Not only are the Boston Red Sox struggling, but in comparison to the Washington Nationals, they come in a poor second when it comes to stadium tours.
On my recent failed trip to Boston, I finally took the one hour plus tour of Fenway Park. It was disappointing.
I’ve been going to Fenway since I was seven years old, which figures out to more than 60 years. My wonderful grandfather, Pappy, had nights and weekend seats just behind the Sox dugout, and the best week of my life each year was when school was out in Florida, where I was living, and I’d come to Boston for a week at the park with Pappy.
The players all knew him, called him ‘Pops,’ and that included Ted Williams. You can imagine what going to the park for five or six days in a row, often at 4 PM to watch batting practice and even chat with the players, meant to a kid.
But I had never seen more of the stadium than from the stands, and so I was looklng forward to a behind the scenes tour.
It was not to be.
The entire tour took place outdoors, except for a brief walk behind the club seats as went from the Monster seats to the new right field seats. Mostly, we heard a mixture of the history of Fenway and the Sox, various jabs at the Yankees, and a a number of questionable stories about the park.
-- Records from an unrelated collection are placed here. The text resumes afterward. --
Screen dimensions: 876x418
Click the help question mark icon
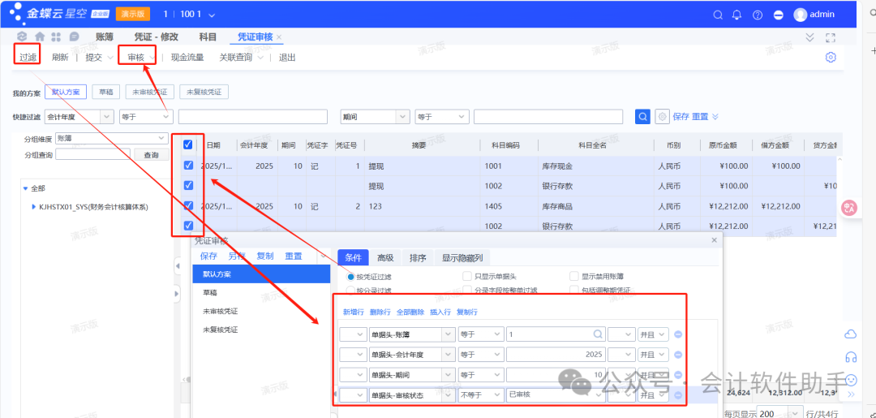pos(758,15)
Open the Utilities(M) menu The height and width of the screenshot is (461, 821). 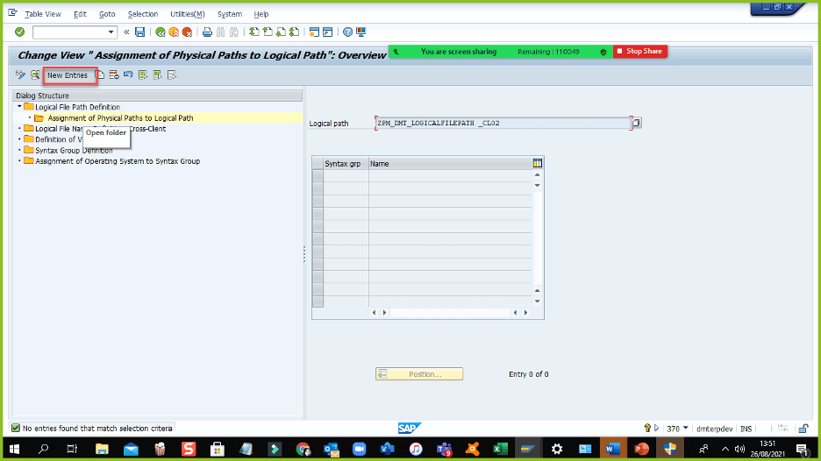coord(187,14)
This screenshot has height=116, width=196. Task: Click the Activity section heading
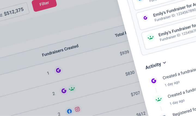coord(153,66)
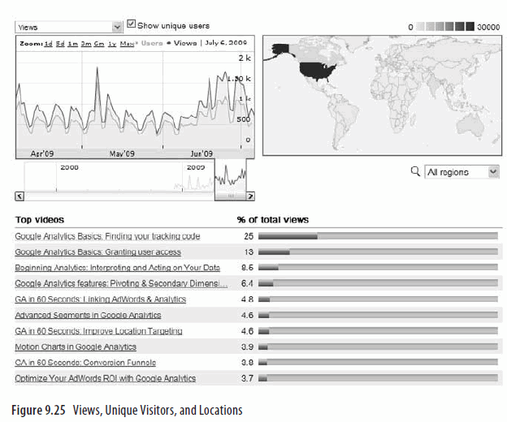Open Google Analytics Basics: Finding your tracking code
The width and height of the screenshot is (507, 422).
point(107,236)
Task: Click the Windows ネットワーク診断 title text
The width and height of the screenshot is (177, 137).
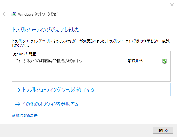Action: click(38, 14)
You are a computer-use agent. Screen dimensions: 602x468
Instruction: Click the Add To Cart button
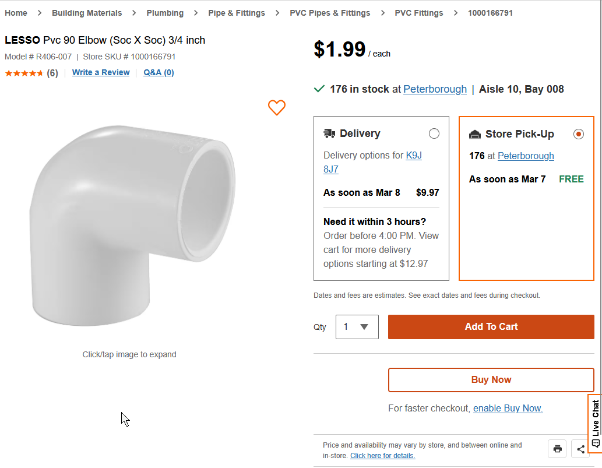(x=491, y=327)
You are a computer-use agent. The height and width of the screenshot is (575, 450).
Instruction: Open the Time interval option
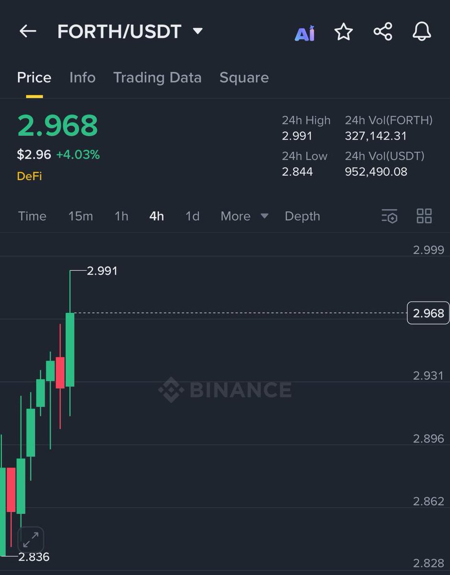(x=32, y=217)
Contrast that with a tour I took a year or two ago at the new Nationals’ Park.
There we got to see the locker room, the press box, where the pitchers warmed up at the last minute.
We got to sit in the dugout. And we got to throw a pitch in the bullpen.
Now Nationals Park doesn’t have the history that Fenway does, but at least they know how to give you a behind the stands view of their park.
Come on Sox. You can do better.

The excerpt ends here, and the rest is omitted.